This from Tolkien 'On Translating Beowulf' (1940). I don't really understand this. Two questions.... the principal means by which colour was given to Old English verse, ... sometimes called by the Icelandic name 'kenning' (description), the compound offers a partial and often imaginative or fanciful description of a thing, and the poets may use it instead of the normal 'name'.
He who in those days said and who heard flæschama 'flesh-raiment', ban-hus 'bone-house', hreðer-loca 'heart-prison', thought of the soul shut in the body, as the frail body itself is trammelled in armour, or as a bird in a narrow cage, or steam pent in a cauldron. There it seethed and struggled in the wylmas, the boiling surges beloved of the old poets, until its passion was released and it fled away on ellor-sið, a journey to other places, 'which none can report with truth, not lords in their halls nor mighty men beneath the sky' (50-52).
(1) Is flæschama 'flesh-raiment' akin to 'Fanuilos' and the whole Ainur deal we have discussed before?
(2) Some people say that they prefer their kennings noun-noun rather than noun-adjective. That just seems really stupid to me and i cannot make head nor tail of why a normal human being would take such an attitude. I'm not being judgmental - i really am open to understanding such a weird preference.
Any illumination on either would be most welcome, good plaza folk.

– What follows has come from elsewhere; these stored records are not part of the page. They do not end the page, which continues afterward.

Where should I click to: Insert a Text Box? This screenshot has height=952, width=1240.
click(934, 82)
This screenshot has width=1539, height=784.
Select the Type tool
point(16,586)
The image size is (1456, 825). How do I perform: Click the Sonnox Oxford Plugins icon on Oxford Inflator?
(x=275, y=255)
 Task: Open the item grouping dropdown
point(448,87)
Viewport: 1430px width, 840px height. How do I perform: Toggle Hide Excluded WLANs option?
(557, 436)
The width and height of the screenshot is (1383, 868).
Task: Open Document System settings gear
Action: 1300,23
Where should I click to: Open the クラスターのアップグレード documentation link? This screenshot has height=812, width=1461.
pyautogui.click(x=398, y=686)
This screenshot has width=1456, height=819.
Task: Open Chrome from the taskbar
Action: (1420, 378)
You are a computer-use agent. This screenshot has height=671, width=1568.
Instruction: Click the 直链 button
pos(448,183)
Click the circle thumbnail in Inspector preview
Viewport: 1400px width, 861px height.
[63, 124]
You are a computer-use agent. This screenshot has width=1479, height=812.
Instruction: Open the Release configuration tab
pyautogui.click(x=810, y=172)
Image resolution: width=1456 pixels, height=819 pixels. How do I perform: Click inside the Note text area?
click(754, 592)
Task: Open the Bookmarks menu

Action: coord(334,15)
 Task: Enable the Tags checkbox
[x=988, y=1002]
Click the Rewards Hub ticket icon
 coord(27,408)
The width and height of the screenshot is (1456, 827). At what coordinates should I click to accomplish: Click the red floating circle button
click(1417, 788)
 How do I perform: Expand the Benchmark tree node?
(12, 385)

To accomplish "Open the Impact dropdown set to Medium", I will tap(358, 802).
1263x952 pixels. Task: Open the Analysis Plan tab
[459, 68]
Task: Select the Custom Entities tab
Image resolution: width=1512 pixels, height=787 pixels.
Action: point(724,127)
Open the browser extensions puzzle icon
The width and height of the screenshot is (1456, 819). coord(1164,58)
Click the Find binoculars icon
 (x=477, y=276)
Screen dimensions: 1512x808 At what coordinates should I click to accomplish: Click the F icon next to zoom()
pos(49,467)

To be clear, i'm much more interested in the top part of the post. but feel free to engage on the real issues of censorship etc etc if that is your fancy.
Edit: when i said to you (admins) above that i'd prefer that you don't step into this thread and delete yourselves, i meant, of course, you delete the whips in the thread. to be honest, i'm not sure if you have the admin powers to delete yourselves. if you do, please don't use them. at least, not yet.